- [What to work on] Every record listed below should be copied exactly.

*** Recorded data ***

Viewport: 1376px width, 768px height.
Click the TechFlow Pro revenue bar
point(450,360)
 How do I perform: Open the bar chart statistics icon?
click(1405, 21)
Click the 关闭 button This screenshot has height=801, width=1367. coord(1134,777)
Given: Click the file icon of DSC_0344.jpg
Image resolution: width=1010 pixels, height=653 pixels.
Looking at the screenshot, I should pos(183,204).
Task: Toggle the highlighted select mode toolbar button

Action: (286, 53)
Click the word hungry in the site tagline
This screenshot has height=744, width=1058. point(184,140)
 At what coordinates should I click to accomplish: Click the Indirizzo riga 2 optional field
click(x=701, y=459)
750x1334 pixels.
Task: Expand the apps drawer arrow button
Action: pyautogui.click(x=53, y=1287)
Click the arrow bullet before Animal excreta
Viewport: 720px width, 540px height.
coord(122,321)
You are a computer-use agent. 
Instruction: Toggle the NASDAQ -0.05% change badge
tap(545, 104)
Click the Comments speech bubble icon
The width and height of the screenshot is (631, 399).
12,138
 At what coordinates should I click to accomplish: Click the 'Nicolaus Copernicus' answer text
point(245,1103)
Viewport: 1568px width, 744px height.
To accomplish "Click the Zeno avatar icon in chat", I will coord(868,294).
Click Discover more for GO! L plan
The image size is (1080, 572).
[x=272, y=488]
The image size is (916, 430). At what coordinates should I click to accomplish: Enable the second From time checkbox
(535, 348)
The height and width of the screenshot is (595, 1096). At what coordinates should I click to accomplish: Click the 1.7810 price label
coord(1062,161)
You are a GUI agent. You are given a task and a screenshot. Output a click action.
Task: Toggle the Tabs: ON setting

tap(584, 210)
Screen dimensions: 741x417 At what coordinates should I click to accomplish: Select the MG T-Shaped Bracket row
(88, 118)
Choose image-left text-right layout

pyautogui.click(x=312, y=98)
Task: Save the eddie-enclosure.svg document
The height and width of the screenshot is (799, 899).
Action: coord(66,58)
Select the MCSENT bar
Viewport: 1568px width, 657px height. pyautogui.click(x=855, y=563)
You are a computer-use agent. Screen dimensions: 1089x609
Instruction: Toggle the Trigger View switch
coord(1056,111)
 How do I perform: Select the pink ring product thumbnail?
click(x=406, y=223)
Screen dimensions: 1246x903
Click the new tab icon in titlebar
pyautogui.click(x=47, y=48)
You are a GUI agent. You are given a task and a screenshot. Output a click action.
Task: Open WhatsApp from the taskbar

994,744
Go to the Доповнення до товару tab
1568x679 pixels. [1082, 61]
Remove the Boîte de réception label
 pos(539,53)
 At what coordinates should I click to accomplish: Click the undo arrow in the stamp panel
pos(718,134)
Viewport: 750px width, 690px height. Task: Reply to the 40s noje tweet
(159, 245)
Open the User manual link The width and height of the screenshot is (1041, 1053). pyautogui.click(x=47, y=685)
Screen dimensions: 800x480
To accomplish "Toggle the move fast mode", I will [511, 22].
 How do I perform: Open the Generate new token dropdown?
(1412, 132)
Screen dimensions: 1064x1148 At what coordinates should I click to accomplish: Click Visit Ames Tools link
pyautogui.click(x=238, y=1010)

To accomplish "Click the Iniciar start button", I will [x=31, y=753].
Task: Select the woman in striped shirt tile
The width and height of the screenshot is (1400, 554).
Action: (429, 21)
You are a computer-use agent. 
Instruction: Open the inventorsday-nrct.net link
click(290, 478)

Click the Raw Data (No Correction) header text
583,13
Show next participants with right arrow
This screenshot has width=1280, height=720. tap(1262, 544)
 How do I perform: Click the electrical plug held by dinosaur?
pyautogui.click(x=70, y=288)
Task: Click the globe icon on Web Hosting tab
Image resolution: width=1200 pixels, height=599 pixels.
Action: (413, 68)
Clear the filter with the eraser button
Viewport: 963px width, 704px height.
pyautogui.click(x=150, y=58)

***

- [Expected answer]
Viewport: 1376px width, 768px height.
Click the TechFlow Pro revenue bar
point(450,360)
 How do I perform: Open the bar chart statistics icon?
click(1405, 21)
Click the 关闭 button This screenshot has height=801, width=1367. coord(1134,777)
Given: Click the file icon of DSC_0344.jpg
Image resolution: width=1010 pixels, height=653 pixels.
Looking at the screenshot, I should pos(183,204).
Task: Toggle the highlighted select mode toolbar button

Action: (286, 53)
Click the word hungry in the site tagline
This screenshot has height=744, width=1058. point(184,140)
 At what coordinates should I click to accomplish: Click the Indirizzo riga 2 optional field
click(x=701, y=459)
750x1334 pixels.
Task: Expand the apps drawer arrow button
Action: pyautogui.click(x=53, y=1287)
Click the arrow bullet before Animal excreta
Viewport: 720px width, 540px height.
coord(122,321)
You are a computer-use agent. 
Instruction: Toggle the NASDAQ -0.05% change badge
tap(545, 104)
Click the Comments speech bubble icon
The width and height of the screenshot is (631, 399).
12,138
 At what coordinates should I click to accomplish: Click the 'Nicolaus Copernicus' answer text
point(245,1103)
Viewport: 1568px width, 744px height.
To accomplish "Click the Zeno avatar icon in chat", I will coord(868,294).
Click Discover more for GO! L plan
The image size is (1080, 572).
[x=272, y=488]
The image size is (916, 430). At what coordinates should I click to accomplish: Enable the second From time checkbox
(535, 348)
The height and width of the screenshot is (595, 1096). At what coordinates should I click to accomplish: Click the 1.7810 price label
coord(1062,161)
You are a GUI agent. You are given a task and a screenshot. Output a click action.
Task: Toggle the Tabs: ON setting

tap(584, 210)
Screen dimensions: 741x417 At what coordinates should I click to accomplish: Select the MG T-Shaped Bracket row
(88, 118)
Choose image-left text-right layout

pyautogui.click(x=312, y=98)
Task: Save the eddie-enclosure.svg document
The height and width of the screenshot is (799, 899).
Action: coord(66,58)
Select the MCSENT bar
Viewport: 1568px width, 657px height. pyautogui.click(x=855, y=563)
You are a computer-use agent. Screen dimensions: 1089x609
Instruction: Toggle the Trigger View switch
coord(1056,111)
 How do I perform: Select the pink ring product thumbnail?
click(x=406, y=223)
Screen dimensions: 1246x903
Click the new tab icon in titlebar
pyautogui.click(x=47, y=48)
You are a GUI agent. You are given a task and a screenshot. Output a click action.
Task: Open WhatsApp from the taskbar

994,744
Go to the Доповнення до товару tab
1568x679 pixels. [1082, 61]
Remove the Boîte de réception label
 pos(539,53)
 At what coordinates should I click to accomplish: Click the undo arrow in the stamp panel
pos(718,134)
Viewport: 750px width, 690px height. Task: Reply to the 40s noje tweet
(159, 245)
Open the User manual link The width and height of the screenshot is (1041, 1053). pyautogui.click(x=47, y=685)
Screen dimensions: 800x480
To accomplish "Toggle the move fast mode", I will [511, 22].
 How do I perform: Open the Generate new token dropdown?
(1412, 132)
Screen dimensions: 1064x1148 At what coordinates should I click to accomplish: Click Visit Ames Tools link
pyautogui.click(x=238, y=1010)

To accomplish "Click the Iniciar start button", I will [x=31, y=753].
Task: Select the woman in striped shirt tile
The width and height of the screenshot is (1400, 554).
Action: (429, 21)
You are a computer-use agent. 
Instruction: Open the inventorsday-nrct.net link
click(290, 478)

Click the Raw Data (No Correction) header text
583,13
Show next participants with right arrow
This screenshot has width=1280, height=720. tap(1262, 544)
 How do I perform: Click the electrical plug held by dinosaur?
pyautogui.click(x=70, y=288)
Task: Click the globe icon on Web Hosting tab
Image resolution: width=1200 pixels, height=599 pixels.
Action: (413, 68)
Clear the filter with the eraser button
Viewport: 963px width, 704px height.
pyautogui.click(x=150, y=58)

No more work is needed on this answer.